- [What the exercise asks]:
Rewrite the lines from the one containing "The height and width of the screenshot is (720, 1280)." through the one containing "coordinates (1010, 496).", inclusive, switching "Describe" to "Identify" and leaving everything else unchanged.

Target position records
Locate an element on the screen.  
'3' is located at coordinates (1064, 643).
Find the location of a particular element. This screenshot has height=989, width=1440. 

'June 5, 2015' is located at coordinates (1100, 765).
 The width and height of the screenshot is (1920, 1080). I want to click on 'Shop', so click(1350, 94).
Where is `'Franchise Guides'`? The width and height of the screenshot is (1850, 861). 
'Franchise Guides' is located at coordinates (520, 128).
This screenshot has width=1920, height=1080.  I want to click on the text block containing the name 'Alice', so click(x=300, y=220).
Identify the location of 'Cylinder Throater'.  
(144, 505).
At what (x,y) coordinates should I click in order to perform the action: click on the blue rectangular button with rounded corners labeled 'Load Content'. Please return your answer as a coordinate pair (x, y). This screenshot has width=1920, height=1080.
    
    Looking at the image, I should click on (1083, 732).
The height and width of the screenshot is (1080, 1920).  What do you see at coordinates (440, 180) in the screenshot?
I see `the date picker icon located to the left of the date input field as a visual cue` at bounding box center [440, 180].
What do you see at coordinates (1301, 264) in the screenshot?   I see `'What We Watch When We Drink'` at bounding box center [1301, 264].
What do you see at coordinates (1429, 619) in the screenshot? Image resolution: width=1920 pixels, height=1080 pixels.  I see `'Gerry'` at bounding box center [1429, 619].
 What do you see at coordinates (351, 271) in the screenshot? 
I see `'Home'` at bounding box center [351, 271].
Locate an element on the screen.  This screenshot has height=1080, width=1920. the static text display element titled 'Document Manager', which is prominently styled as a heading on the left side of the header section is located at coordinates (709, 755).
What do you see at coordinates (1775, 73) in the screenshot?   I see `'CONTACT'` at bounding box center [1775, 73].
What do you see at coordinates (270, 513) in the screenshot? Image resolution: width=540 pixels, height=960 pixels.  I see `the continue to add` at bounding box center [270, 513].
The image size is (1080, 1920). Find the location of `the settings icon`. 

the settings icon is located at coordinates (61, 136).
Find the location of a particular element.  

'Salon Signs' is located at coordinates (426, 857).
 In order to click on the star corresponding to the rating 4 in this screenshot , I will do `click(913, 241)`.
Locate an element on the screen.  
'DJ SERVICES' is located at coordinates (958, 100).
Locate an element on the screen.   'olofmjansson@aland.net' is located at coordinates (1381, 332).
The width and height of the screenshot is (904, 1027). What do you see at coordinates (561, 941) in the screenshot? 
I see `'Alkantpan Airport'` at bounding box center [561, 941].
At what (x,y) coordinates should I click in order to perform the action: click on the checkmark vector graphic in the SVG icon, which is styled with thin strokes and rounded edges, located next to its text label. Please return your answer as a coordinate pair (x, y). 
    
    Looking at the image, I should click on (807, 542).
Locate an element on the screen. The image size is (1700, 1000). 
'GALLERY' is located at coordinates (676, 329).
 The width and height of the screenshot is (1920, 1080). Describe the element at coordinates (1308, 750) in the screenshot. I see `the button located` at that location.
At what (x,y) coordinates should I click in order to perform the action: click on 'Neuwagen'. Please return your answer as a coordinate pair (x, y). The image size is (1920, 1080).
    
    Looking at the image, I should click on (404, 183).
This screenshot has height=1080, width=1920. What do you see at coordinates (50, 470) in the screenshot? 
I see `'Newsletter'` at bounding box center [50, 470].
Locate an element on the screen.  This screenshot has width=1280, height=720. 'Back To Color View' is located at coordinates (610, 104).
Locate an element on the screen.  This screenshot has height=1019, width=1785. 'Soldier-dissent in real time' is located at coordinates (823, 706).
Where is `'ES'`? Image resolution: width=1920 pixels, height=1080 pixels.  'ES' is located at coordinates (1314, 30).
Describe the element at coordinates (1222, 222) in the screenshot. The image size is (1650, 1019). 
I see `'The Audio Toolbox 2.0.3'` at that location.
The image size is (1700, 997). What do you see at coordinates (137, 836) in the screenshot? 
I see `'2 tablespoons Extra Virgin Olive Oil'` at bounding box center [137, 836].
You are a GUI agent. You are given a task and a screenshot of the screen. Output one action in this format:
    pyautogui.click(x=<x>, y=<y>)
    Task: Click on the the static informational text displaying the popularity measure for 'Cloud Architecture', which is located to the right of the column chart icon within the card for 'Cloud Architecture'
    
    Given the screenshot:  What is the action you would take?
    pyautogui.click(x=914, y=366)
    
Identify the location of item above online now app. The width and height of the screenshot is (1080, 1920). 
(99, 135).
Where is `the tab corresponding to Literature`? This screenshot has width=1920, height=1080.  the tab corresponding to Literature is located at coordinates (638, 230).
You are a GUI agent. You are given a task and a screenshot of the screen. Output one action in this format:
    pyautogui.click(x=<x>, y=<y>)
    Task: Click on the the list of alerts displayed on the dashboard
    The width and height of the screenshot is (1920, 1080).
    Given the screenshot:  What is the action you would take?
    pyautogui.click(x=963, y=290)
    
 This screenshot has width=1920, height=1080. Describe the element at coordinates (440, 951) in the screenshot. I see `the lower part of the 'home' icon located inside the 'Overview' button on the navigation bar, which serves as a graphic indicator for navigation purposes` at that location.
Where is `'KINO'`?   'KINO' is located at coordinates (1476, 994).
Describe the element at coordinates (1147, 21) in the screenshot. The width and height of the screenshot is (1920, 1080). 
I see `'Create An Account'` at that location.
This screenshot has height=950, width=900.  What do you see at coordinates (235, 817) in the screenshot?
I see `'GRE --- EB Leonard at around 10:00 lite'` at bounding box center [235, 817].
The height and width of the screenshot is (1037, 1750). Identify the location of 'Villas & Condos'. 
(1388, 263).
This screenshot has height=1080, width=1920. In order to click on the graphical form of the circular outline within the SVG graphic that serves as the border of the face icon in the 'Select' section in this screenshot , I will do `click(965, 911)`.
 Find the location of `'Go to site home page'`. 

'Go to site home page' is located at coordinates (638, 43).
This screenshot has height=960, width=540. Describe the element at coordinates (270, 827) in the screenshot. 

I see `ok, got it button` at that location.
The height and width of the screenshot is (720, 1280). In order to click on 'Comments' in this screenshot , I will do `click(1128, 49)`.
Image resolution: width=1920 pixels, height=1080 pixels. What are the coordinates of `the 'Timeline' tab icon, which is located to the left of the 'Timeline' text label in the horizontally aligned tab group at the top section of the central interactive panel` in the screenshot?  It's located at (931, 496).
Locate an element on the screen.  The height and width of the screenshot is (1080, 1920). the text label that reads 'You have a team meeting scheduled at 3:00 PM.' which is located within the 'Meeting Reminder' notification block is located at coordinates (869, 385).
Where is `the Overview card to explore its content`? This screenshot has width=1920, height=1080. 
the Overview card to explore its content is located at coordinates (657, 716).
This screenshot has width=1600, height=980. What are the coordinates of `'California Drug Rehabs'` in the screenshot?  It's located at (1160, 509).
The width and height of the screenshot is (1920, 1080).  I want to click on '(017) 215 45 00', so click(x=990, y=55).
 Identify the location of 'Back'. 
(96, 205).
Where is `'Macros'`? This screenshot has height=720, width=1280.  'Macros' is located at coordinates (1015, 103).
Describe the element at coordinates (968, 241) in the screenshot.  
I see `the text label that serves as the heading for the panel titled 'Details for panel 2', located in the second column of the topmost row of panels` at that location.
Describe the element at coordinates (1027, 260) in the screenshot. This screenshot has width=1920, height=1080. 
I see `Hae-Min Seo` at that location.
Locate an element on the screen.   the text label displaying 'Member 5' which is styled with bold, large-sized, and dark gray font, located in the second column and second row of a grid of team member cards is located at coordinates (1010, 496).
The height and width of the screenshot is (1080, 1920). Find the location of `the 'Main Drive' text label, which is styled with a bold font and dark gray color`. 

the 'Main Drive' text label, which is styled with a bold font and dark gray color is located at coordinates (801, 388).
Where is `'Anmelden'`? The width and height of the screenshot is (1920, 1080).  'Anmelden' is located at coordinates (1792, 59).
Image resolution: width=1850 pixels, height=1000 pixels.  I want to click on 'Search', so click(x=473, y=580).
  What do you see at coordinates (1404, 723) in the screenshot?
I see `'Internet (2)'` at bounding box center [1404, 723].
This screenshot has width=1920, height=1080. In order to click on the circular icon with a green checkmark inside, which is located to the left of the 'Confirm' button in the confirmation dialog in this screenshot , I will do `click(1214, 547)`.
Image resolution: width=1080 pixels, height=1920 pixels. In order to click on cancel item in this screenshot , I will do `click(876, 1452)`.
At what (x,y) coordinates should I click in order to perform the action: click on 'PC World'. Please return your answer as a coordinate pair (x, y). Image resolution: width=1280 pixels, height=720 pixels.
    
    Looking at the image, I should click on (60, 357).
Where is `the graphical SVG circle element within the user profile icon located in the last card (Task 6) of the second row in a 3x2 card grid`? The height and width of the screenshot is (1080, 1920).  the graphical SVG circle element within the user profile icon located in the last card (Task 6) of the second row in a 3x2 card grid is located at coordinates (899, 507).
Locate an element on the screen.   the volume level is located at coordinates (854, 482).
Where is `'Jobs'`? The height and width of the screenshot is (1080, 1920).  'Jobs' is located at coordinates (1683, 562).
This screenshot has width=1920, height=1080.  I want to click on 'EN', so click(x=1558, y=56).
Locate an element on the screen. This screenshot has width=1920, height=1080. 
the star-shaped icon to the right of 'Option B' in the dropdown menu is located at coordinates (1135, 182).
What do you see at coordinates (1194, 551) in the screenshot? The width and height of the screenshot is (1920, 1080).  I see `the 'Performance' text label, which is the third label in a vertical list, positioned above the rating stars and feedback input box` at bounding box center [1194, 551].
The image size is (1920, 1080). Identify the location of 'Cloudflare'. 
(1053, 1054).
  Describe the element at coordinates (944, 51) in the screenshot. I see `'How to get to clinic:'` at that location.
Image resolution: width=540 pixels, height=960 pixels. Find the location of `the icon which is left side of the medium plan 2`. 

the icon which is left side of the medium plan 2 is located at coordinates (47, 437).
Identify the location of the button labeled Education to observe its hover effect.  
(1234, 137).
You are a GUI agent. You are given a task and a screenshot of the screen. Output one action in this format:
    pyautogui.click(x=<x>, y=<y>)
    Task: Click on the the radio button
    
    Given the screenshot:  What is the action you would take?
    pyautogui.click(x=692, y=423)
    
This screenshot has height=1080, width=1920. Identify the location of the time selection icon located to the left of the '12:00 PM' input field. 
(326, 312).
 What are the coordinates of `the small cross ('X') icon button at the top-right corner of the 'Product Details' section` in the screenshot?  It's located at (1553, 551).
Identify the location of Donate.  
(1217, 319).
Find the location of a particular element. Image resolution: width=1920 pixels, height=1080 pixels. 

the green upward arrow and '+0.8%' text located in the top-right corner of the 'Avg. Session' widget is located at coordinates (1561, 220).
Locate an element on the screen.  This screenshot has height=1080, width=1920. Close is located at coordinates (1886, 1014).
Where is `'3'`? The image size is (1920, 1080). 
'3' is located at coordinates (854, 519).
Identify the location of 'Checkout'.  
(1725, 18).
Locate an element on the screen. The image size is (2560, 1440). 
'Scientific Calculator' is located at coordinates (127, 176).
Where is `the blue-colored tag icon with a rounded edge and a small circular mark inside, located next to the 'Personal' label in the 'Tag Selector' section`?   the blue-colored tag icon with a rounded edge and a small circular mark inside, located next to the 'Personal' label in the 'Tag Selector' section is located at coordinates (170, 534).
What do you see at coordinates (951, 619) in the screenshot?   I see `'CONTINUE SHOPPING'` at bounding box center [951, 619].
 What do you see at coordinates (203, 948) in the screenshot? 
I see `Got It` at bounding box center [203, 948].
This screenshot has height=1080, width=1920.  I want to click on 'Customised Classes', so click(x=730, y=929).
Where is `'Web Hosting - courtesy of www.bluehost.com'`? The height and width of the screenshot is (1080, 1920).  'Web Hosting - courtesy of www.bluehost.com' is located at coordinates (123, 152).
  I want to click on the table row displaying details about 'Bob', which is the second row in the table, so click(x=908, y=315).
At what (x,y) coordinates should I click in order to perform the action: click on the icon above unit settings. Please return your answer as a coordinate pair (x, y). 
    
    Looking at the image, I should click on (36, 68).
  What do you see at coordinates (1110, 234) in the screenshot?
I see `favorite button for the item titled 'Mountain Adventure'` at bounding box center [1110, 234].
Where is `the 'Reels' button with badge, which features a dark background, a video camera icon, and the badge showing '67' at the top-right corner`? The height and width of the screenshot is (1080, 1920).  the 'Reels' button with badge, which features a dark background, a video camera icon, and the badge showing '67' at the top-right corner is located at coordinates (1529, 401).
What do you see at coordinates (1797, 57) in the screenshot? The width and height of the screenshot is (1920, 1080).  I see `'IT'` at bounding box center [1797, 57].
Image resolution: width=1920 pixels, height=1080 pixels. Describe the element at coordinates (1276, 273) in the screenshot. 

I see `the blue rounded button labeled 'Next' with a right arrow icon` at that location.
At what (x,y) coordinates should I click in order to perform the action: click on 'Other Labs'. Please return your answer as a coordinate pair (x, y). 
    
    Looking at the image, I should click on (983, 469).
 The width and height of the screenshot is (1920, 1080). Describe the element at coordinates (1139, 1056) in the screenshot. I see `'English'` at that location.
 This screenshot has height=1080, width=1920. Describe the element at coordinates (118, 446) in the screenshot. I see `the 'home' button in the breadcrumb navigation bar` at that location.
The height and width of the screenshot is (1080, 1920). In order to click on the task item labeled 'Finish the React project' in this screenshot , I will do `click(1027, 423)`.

- [Complete output]:
The height and width of the screenshot is (720, 1280). In order to click on 'Comments' in this screenshot , I will do `click(1128, 49)`.
Image resolution: width=1920 pixels, height=1080 pixels. What are the coordinates of `the 'Timeline' tab icon, which is located to the left of the 'Timeline' text label in the horizontally aligned tab group at the top section of the central interactive panel` in the screenshot?  It's located at (931, 496).
Locate an element on the screen.  The height and width of the screenshot is (1080, 1920). the text label that reads 'You have a team meeting scheduled at 3:00 PM.' which is located within the 'Meeting Reminder' notification block is located at coordinates (869, 385).
Where is `the Overview card to explore its content`? This screenshot has width=1920, height=1080. 
the Overview card to explore its content is located at coordinates (657, 716).
This screenshot has width=1600, height=980. What are the coordinates of `'California Drug Rehabs'` in the screenshot?  It's located at (1160, 509).
The width and height of the screenshot is (1920, 1080).  I want to click on '(017) 215 45 00', so click(x=990, y=55).
 Identify the location of 'Back'. 
(96, 205).
Where is `'Macros'`? This screenshot has height=720, width=1280.  'Macros' is located at coordinates (1015, 103).
Identify the element at coordinates (968, 241) in the screenshot.  
I see `the text label that serves as the heading for the panel titled 'Details for panel 2', located in the second column of the topmost row of panels` at that location.
Identify the element at coordinates (1027, 260) in the screenshot. This screenshot has width=1920, height=1080. 
I see `Hae-Min Seo` at that location.
Locate an element on the screen.   the text label displaying 'Member 5' which is styled with bold, large-sized, and dark gray font, located in the second column and second row of a grid of team member cards is located at coordinates (1010, 496).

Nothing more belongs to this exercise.